Stored records:
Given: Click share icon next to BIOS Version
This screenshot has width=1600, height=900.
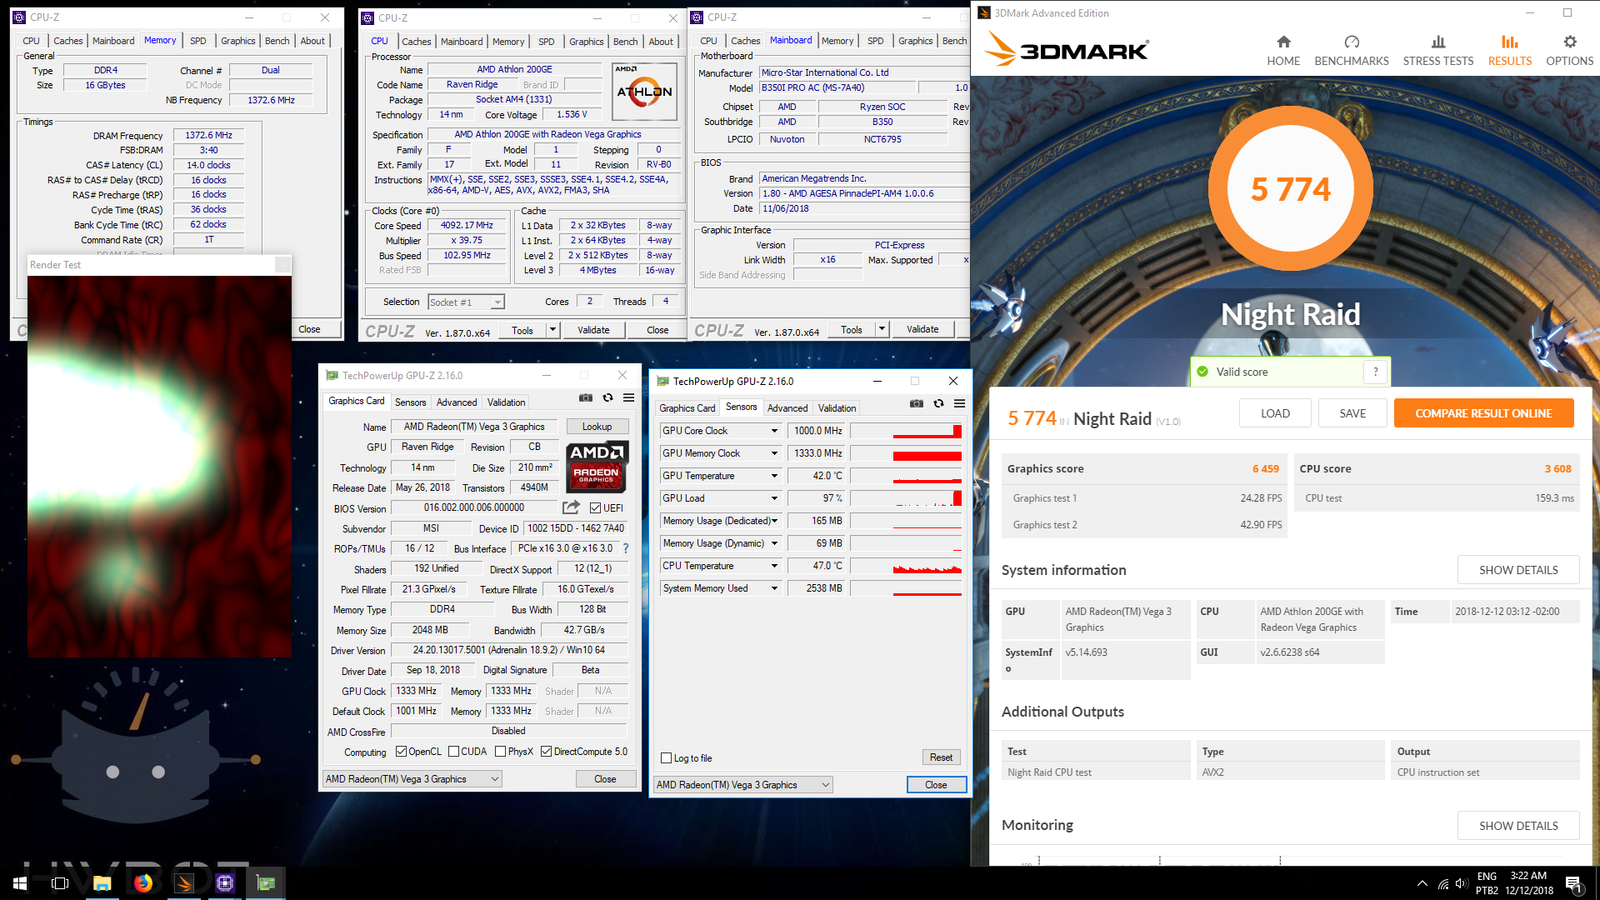Looking at the screenshot, I should 571,508.
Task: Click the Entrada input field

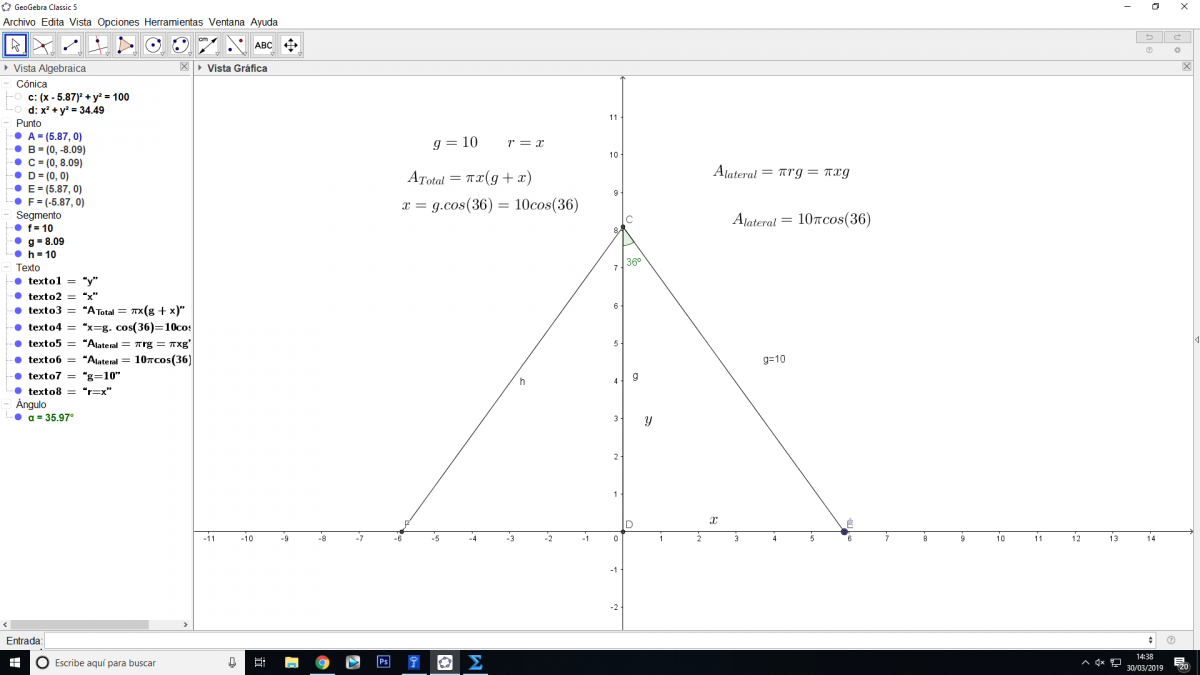Action: tap(598, 640)
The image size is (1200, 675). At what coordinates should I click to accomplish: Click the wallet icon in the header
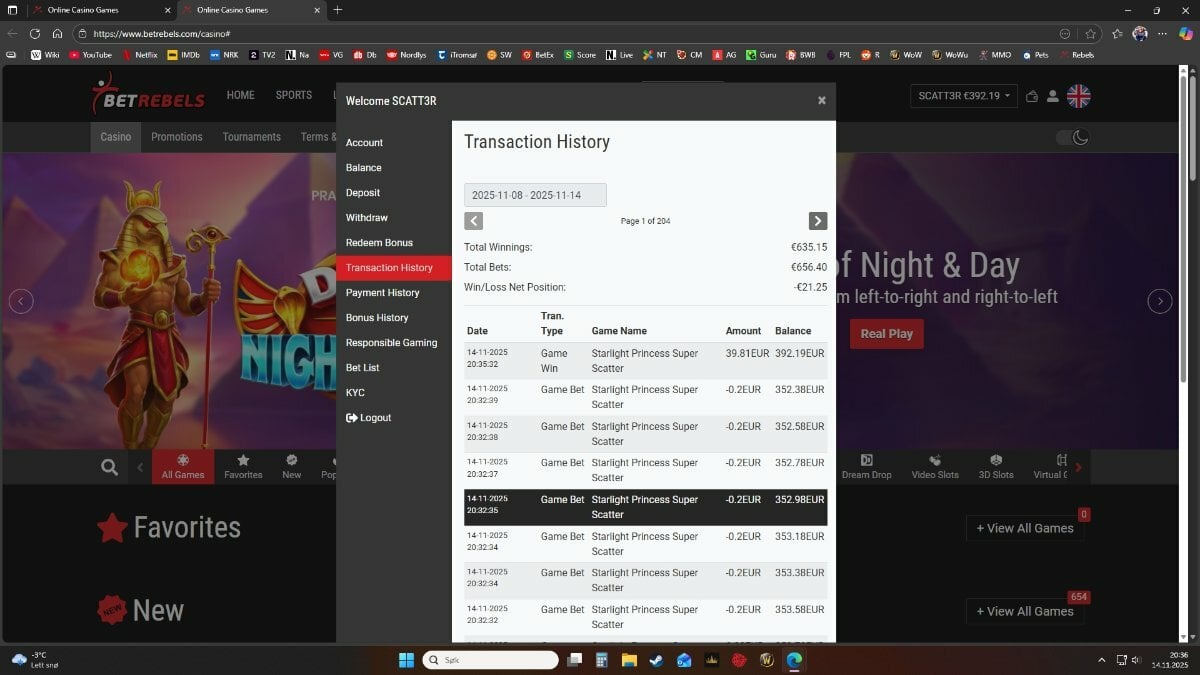pos(1032,96)
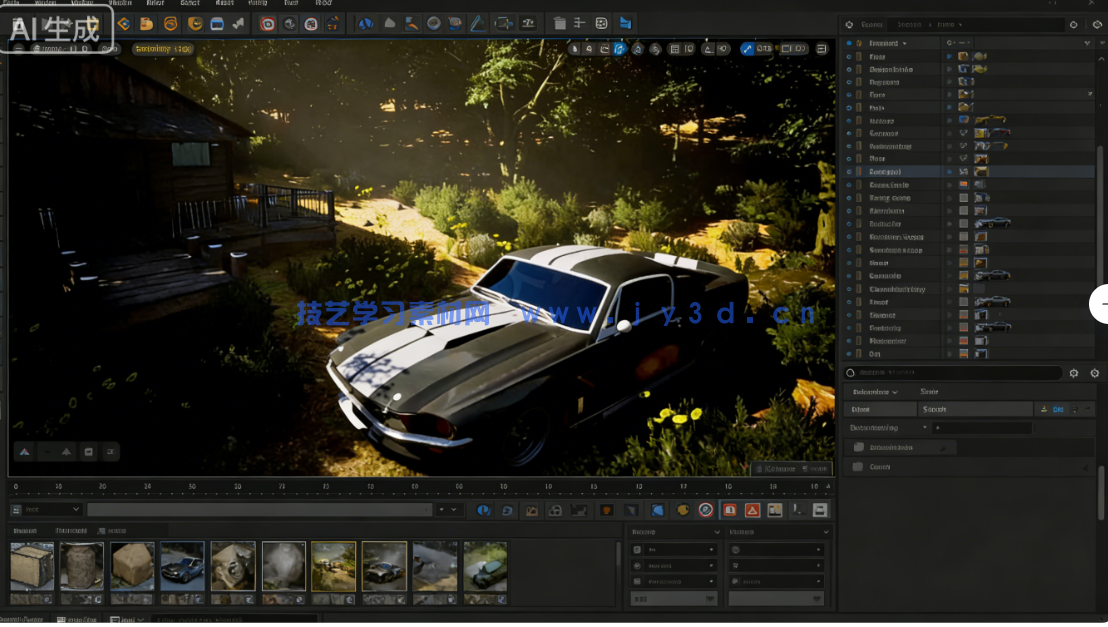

PROBLEM TO SOLVE: Return every entry above word for word, leaving pictures out.

WRITTEN ANSWER:
Given: Click share icon next to BIOS Version
This screenshot has width=1600, height=900.
Looking at the screenshot, I should 571,508.
Task: Click the Entrada input field

Action: tap(598, 640)
The image size is (1200, 675). At what coordinates should I click to accomplish: Click the wallet icon in the header
pos(1032,96)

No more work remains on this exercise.